3

As far as I've been able to tell cookielib isnt thread safe; but then again the post stating so is five years old, so it might be wrong.

Nevertheless, I've been wondering - If I spawn a class like this:

class Acc:
    jar = cookielib.CookieJar()
    cookie = urllib2.HTTPCookieProcessor(jar)       
    opener = urllib2.build_opener(cookie)

    headers = {}
    def __init__ (self,login,password):
        self.user = login
        self.password = password

    def login(self):
        return False # Some magic, irrelevant

    def fetch(self,url):
        req = urllib2.Request(url,None,self.headers)
        res = self.opener.open(req)
        return res.read()

for each worker thread, would it work? (or is there a better approach?) Each thread would use it's own account; so the fact that workers wouldn't share their cookies is not a problem.

Robus
  • 8,067
  • 5
  • 47
  • 67
  • For reference, the post OP mentions is probably [this](http://bytes.com/topic/python/answers/40838-cookielib-urllib2-thread-safe) one. – Piotr Dobrogost Apr 28 '11 at 21:00

3 Answers3

2

You could see implementation of the library [python_install_path]/lib/cookielib.py to ensure that cookielib.CookieJar is thread safe.
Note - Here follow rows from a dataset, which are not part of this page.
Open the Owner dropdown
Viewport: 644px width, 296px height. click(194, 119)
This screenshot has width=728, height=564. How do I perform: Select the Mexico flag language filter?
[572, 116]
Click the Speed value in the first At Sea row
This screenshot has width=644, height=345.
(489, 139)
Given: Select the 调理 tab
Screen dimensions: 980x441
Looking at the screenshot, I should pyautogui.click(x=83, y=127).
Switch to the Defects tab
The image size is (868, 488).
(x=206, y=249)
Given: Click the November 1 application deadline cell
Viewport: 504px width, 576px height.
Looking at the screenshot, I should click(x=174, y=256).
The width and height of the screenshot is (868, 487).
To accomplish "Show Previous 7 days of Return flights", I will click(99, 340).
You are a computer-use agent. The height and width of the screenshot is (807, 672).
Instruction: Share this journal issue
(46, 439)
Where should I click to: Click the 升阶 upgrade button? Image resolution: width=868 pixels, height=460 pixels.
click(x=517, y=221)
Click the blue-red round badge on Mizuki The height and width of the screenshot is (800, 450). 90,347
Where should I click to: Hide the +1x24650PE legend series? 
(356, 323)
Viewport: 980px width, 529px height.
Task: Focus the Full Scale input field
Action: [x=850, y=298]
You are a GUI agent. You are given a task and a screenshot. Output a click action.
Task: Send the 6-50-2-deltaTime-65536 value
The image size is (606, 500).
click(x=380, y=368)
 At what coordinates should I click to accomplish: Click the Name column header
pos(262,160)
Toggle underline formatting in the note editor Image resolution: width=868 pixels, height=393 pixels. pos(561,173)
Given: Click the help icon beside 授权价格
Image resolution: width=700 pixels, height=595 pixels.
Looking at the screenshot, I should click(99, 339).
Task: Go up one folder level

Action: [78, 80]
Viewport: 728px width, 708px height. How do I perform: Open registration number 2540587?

It means if you will share one instance of CookieJar between several connections in different threads, you will not face even inconsistence read of Cookie Set, because CookieJar uses lock self._cookies_lock inside.

Serge S.
  • 4,855
  • 3
  • 42
  • 46
2

You want to use pycurl (the python interface to libcurl). It's thread-safe, supports cookies, https, etc.. The interface is a bit strange, but it just takes a bit of getting used to.

I've only used pycurl w/ HTTPBasicAuth + SSL, but I did find an example using pycurl and cookies here. I believe you'll need to update the pycurl.COOKIEFILE (line 74) and pycurl.COOKIEJAR (line 82) to have some unique name (maybe keying off of id(self.crl)).

As I remember, you'll need to create a new pycurl.Curl() for each request to maintain thread safety.

Sam Dolan
  • 31,966
  • 10
  • 88
  • 84
1

the same question as you. If you do not use pycurl, I think you must urllib2.install_opener(self.opener) before each urllib2.urlopen.

Maybe I should use the pycurl too, urllib2 is not so smart.

okma
  • 11
  • 1